You’re looking for some truth, and a salve.  You’ll ultimately have to lift yourself up, but isn’t there someone on your side?

The music used to be on your side, that was its power.  But that was long before MTV allowed not only the acts, but their handlers to make so much money that they were no longer middle class, they were supporting their private jet lifestyles, they didn’t give a shit about you.  Making their evanescent crap.  Which we must buy.

Hogwash.

And then you see someone completely real and you get it, this is the way it used to be!

In a legendary hall, with just his guitar and his voice, his intelligence radiating through, Jamey Johnson was more powerful than a team of dancing idiots, had more sound than turntablists synching to canned beats.  He wasn’t telling a story from streets that don’t exist, he was singing a story about life.  Which folds out behind you, which you hang on to with regrets as it slips from your hands.  You desire to make sense of it, but it’s nonsensical.  How some get cut down by disease and others live to one hundred.  You feel emotions, which are displayed nowhere but in music.

When done right.

Last night Jamey Johnson hit the ball so hard, so long, that it still can’t be found.

I hope and pray you can see him one day.

Randy Rogers Band

"We ain’t had no Top Ten hits, but we’ve played 1500 shows."

We went from the Ryman to the Stage, on NashVegas’ main drag, Broadway, where I ran into Vinny from the Trailer Choir after midnight.

My goal was to see Miranda Lambert.  Which I got to do, up close and personal in this club.

But the highlight of the evening was the Randy Rogers Band.

Randy’s visage is not TV-friendly.  He doesn’t look ready to make it in L.A. or New York.  But in Texas he’s a star.

Playing two hundred nights seven years in a row, the Randy Rogers Band is honed to perfection.  When the fiddler and the lead guitarist trade licks, they make it look easy.  Like the Allman Brothers learned how to do this before kindergarten.

But you only get this good after years on the road.  When you know your band members better than brothers.  When you can play stoned, drunk, half-awake, because you’ve got the material down in your head, it’s almost reflexive.

Not that the Randy Rogers Band played without power.  It’s just that they were so well-oiled, you’d figure this American machine could compete with Europe’s finest, Ferrari and Lamborghini.

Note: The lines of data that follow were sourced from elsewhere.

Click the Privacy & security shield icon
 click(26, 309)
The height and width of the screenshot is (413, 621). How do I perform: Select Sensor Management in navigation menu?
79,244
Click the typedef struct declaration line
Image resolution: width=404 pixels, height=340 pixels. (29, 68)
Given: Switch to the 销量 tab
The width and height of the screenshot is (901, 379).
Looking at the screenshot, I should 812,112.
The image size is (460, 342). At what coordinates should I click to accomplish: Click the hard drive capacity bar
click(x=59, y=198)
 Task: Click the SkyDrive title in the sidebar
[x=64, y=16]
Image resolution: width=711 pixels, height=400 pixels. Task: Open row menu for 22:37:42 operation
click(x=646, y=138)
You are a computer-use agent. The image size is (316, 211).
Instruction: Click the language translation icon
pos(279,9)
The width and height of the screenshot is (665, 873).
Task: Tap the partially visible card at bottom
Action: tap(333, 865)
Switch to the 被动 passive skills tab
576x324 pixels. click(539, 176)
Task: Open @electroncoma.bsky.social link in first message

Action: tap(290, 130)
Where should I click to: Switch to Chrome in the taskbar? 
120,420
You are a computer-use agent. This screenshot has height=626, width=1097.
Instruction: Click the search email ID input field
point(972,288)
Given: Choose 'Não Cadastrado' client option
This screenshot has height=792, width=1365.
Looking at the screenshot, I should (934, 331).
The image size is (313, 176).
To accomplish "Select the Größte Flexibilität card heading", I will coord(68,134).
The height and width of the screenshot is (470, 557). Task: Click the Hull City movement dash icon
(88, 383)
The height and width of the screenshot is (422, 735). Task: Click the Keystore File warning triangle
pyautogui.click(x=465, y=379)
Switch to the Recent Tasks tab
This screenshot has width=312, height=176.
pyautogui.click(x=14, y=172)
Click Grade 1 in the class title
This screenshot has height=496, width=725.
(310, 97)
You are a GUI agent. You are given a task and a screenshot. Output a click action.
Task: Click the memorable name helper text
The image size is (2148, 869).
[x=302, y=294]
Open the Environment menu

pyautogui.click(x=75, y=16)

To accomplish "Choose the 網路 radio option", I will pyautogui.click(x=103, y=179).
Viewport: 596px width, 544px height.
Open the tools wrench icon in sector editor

It was like the New Riders Of The Purple Sage.  But better.  Even better than the Dead usually were.  The Dead were sloppy, the Randy Rogers Band was clean.

But dirty.

Yup, the accumulated crust of a million miles.

Malcolm Gladwell says it’s about practice.  About the hours you’ve got in.  Desire counts, but it doesn’t make you good.  The Beatles played twelve hundred shows before they broke.  Today’s acts usually don’t play twelve hundred shows in their careers.

It’s all about the road.  It’s a new era, akin to the old.

Acts like Randy Rogers are the future.

I was whoopin’ and hollerin’.  Not because it was shitkicker music, but because it was so right on, in the pocket.

Didn’t make me want to go out and get a record, but did make me want to go see them wherever they appeared, made me want to hear live music not only every week, but every night.